Most root canal procedures accomplish their task of saving the diseased tooth, at least initially. Unfortunately, in some cases subsequent events can adversely affect the long-term health of a tooth that has had root canal treatment. Although the root canal procedure may have been initially successful in eliminating the cause of the tooth’s diseased condition, sometimes the affected tooth is re-contaminated by bacteria seeping back into the interior of the tooth through a process called coronal leakage. The contaminants migrate from the patient’s mouth past a treated tooth’s dental restoration (a crown or filling) and on into the treated root canal space. The re-infection that often results from this type of bacterial recontamination almost inevitably causes the root canal treatment to fail.
The recontamination process described above is called “coronal” leakage because the seepage of bacteria-laden saliva takes its path into the tooth’s interior from the “crown” portion of the tooth (the part of the tooth that’s visible above the gum line), rather than from the root portion of the tooth (the part of the tooth encased in the jawbone). Coronal leakage provides a constant, ongoing supply of bacteria and nutrients that cause and facilitate reinfection of the treated tooth, and may actually be the most common cause of root canal treatment failure. Research indicates a reinfection of the root canal due to coronal leakage can occur quickly (often within just a few days) if the materials used to fill the canal during the initial procedure are not properly isolated from oral contaminants by a well-sealed dental restoration.
Every root canal procedure involves the placement of a temporary or provisional dental restoration (such as a temporary filling or crown) to create a seal protecting the materials now filling the empty, disinfected root canal space from oral contaminants. Although the temporary installation will be replaced by a permanent dental restoration in the near future, the speed with which re-infection can occur requires the temporary installation to create and maintain an adequate seal. Naturally, your dentist or endodontist must select and use a dental restoration that is capable of creating such a seal.

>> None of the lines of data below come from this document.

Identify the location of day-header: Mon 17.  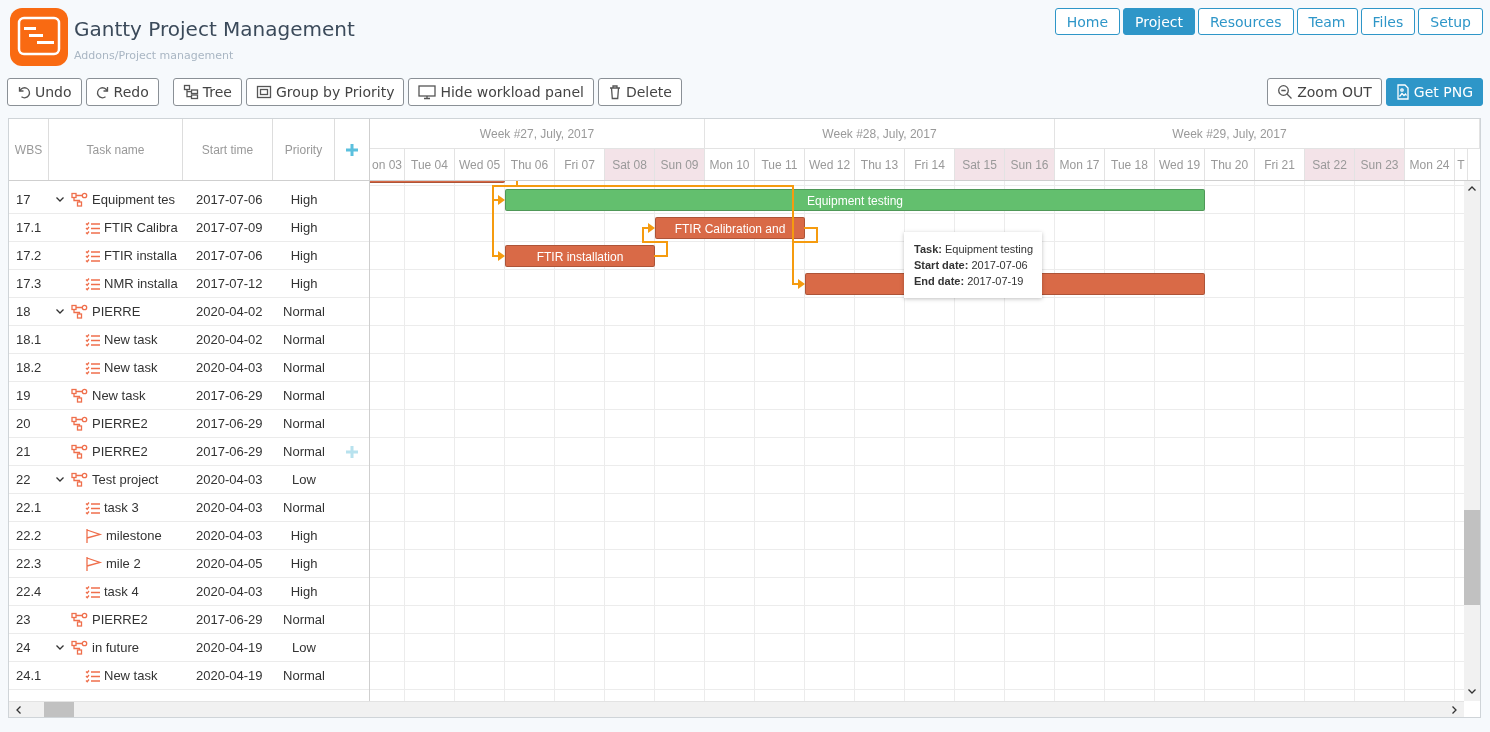
(1080, 164).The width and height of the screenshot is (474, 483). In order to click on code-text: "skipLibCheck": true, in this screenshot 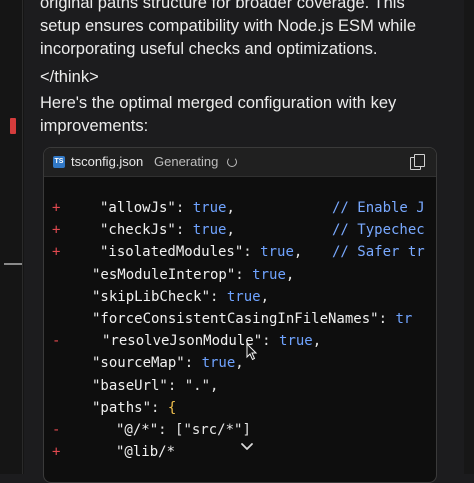, I will do `click(180, 297)`.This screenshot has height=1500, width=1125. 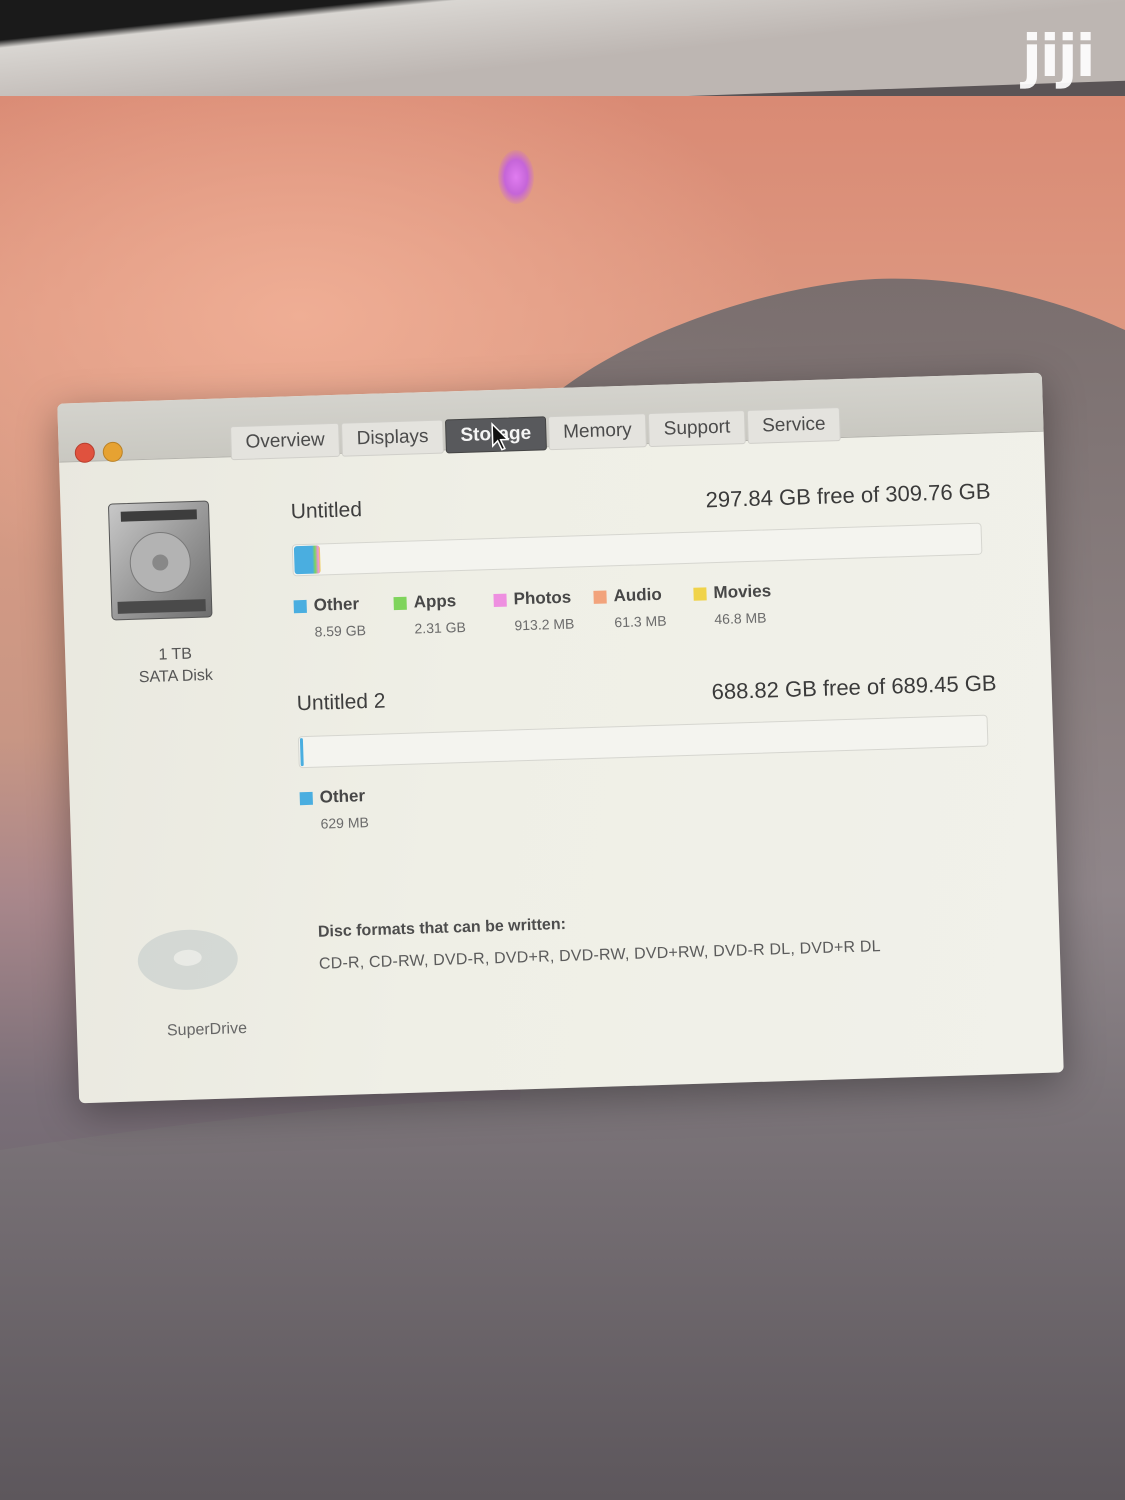 What do you see at coordinates (207, 1030) in the screenshot?
I see `superdrive-label: SuperDrive` at bounding box center [207, 1030].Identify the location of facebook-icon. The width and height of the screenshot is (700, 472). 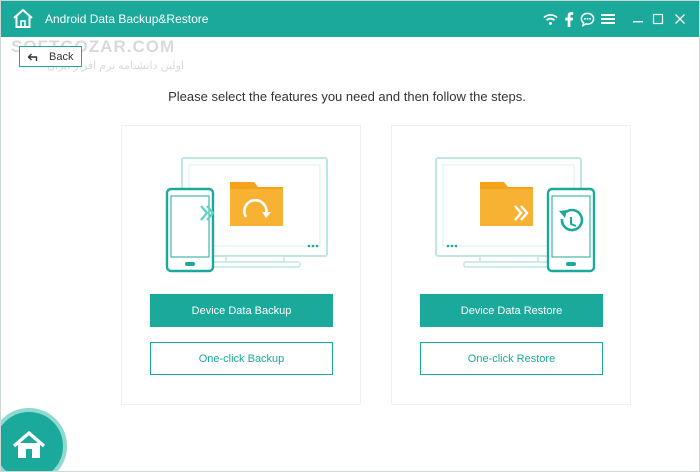
(569, 19).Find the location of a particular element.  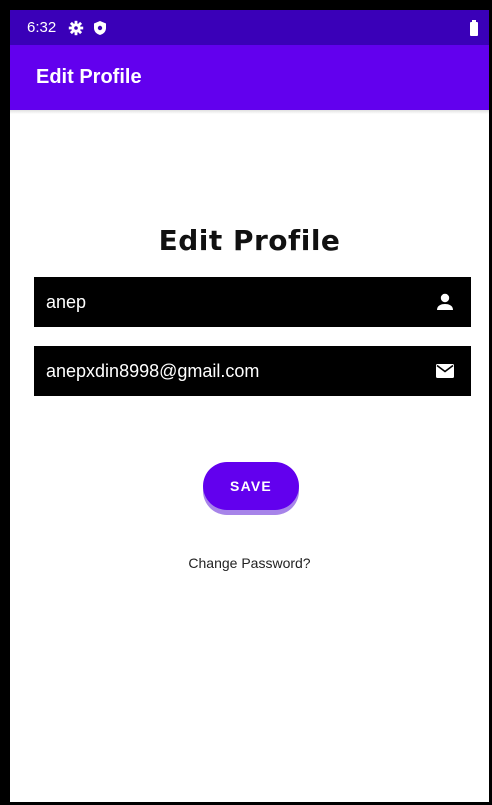

status-time: 6:32 is located at coordinates (42, 28).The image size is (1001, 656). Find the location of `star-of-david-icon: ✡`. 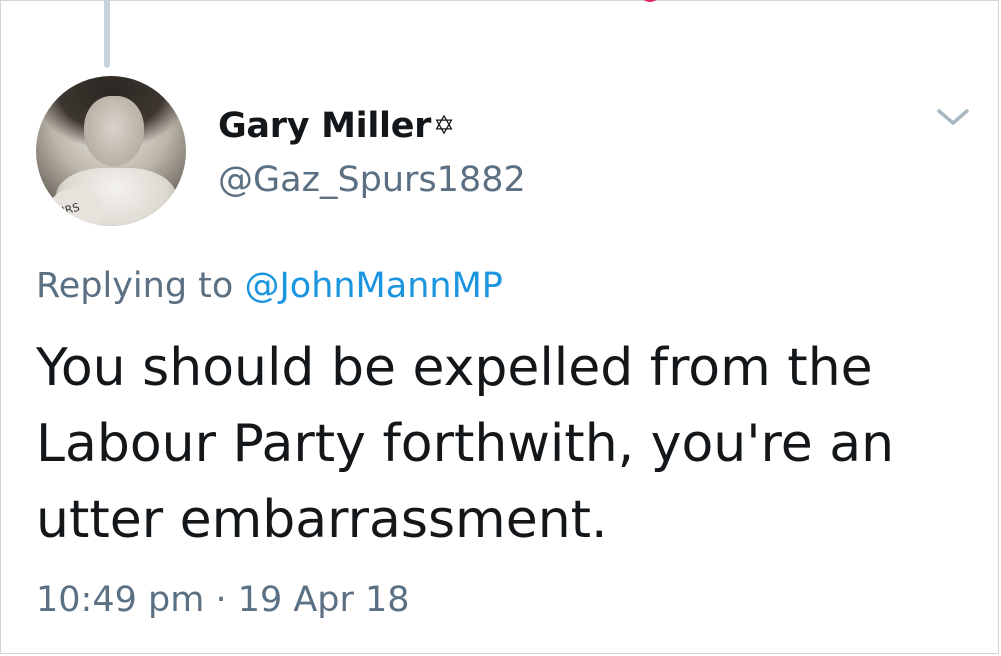

star-of-david-icon: ✡ is located at coordinates (444, 126).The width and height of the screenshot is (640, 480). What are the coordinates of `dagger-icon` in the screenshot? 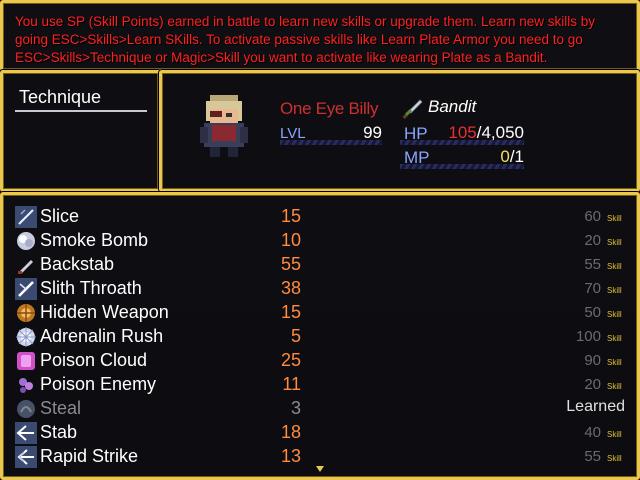 It's located at (412, 109).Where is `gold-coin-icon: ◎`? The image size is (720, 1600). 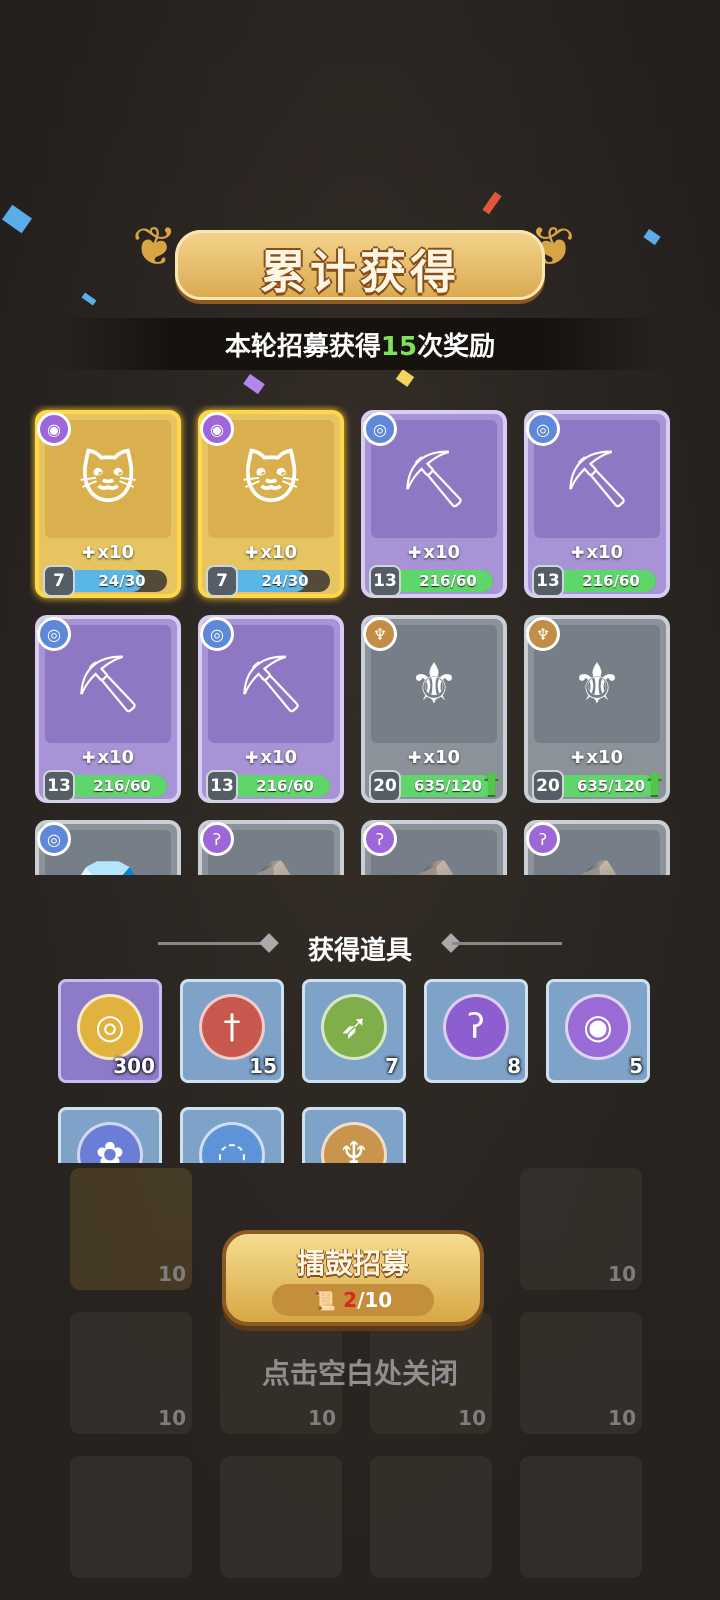
gold-coin-icon: ◎ is located at coordinates (110, 1027).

The same possibility for coronal leakage exists after the installation of a permanent dental restoration (the permanent crown or filling) unless your dental practitioner uses appropriate materials and techniques. In this case, however, the materials and type of permanent restoration must not only create an effective seal to act as a barrier against potential coronal leakage and recontamination, but because of its permanent nature, the restoration must also be extremely durable. Your teeth are subjected to difficult conditions routinely, and by its nature a root canal procedure weakens the affected tooth. The permanent coronal seal must be capable of resisting the effects of salivary acids and potential tooth breakage for many years into the future.
Your dentist or endodontist will evaluate your particular situation before recommending the dental restorative material that would be appropriate to create an adequate coronal seal. He or she might suggest dental bonding (a white filling) for a front tooth, but a molar must withstand heavy chewing forces and might require a sturdier dental crown, especially if the tooth already had a filling before the root canal procedure was performed. Have a frank discussion about your options with your dental practitioner, and make sure you thoroughly understand the recommended restorative solution before he or she proceeds with the permanent installation. Again, the two most important factors to consider are the proposed restoration’s ability to create an adequate seal against coronal leakage and its ability to withstand extreme conditions and high stresses. Research confirms that a durable, sound coronal seal is of utmost importance to the long-term success of any root canal procedure, so make sure you and your practitioner choose your temporary and permanent dental restorations accordingly.
Once you and your dentist or endodontist agree on the right permanent dental restoration, try not to unduly delay its installation. Although financial considerations may influence the timing of the permanent restoration, the sooner an effective permanent deterrent to coronal leakage is in place, the higher the likelihood of long-term success for your root canal treatment.